Remember the RTX 3080? Of course you do. While it's easy to get caught up in the latest 40-series GPU releases, the RTX 3080 still makes for a great gaming card. It wasn't particularly heat-prone, yet some of the third-party cards came with very large coolers to push it to the maximum. None, however, is going to beat the sheer size of the passive cooling solution created here, as 10 (!) CPU heatsinks bolted to a gigantic block of copper on the board turns a plain looking GPU into something of an event.
Reddit user Everynametaken9 took to the platform to show off the rough prototype of their latest creation, and ask for advice as to where to take the design next.

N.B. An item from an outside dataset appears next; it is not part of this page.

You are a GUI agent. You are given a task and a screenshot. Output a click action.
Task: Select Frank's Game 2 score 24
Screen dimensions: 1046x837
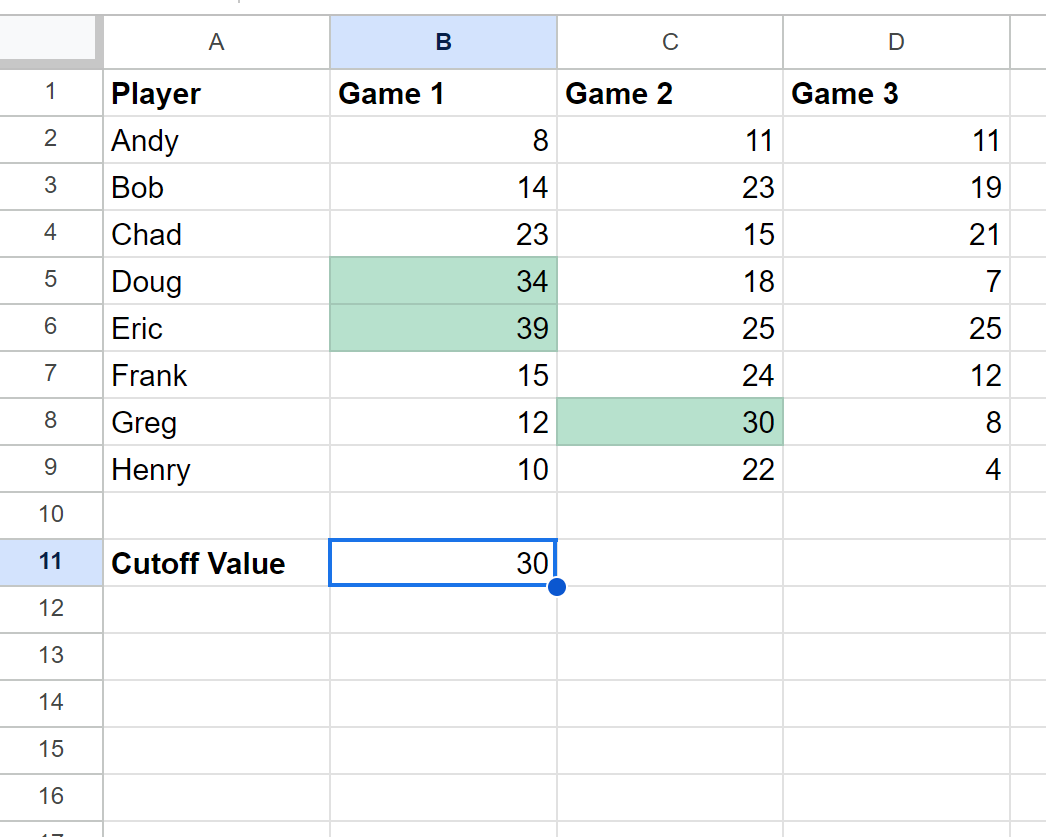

Currently the card uses a huge copper bar as the primary heatsink, with the plan being to mount it horizontally across the front of the board in contact with the die and the VRAM, and use 10 entire CPU heatsinks strapped to the bar itself for extra cooling capacity.
As things stand the configuration here is very much a work in progress, with the redditor appealing for the Nvidia subreddit's advice as to which components need cooling and how they can improve upon the design, with the proviso that "passive radiation is the point, so let's please skip the inevitable 'just use fans' stuff".
Fair enough, although for what it's worth, why don't you just use some…nevermind.
The thread is worth a read with comments ranging from disbelief to admiration, and with some interesting practical advice in there as well. The top comment from redditor Puzzleheaded-Gas9685 points out that the "massive heat block will be a heat radiator and not a cooler", and while that may well be true, I'd still like to see the results for myself, if only for the entertainment value of seeing a still-powerful GPU boot with the sort of cooler normally reserved for a Blake's 7 prop.
Top CPU coolers
Modern GPUs are usually very good at throttling themselves under thermal load to protect vital components, but this may well be something of an extreme test for any significantly heat-producing chip to undergo.
Yes, there's a real possibility of damaging the card, but it's probably more likely from bodging the application and dropping the thing on the GPU than anything else.
When it comes to science experiments, we can often learn more from failure than we can from success. It is through experimentation that we all shall benefit, and at the very least, if they haven't created a great passively cooled GPU they may well have created that most mysterious of things, an actual art.
Or a monstrosity. Whichever, I guess. Looks cool though, don't it?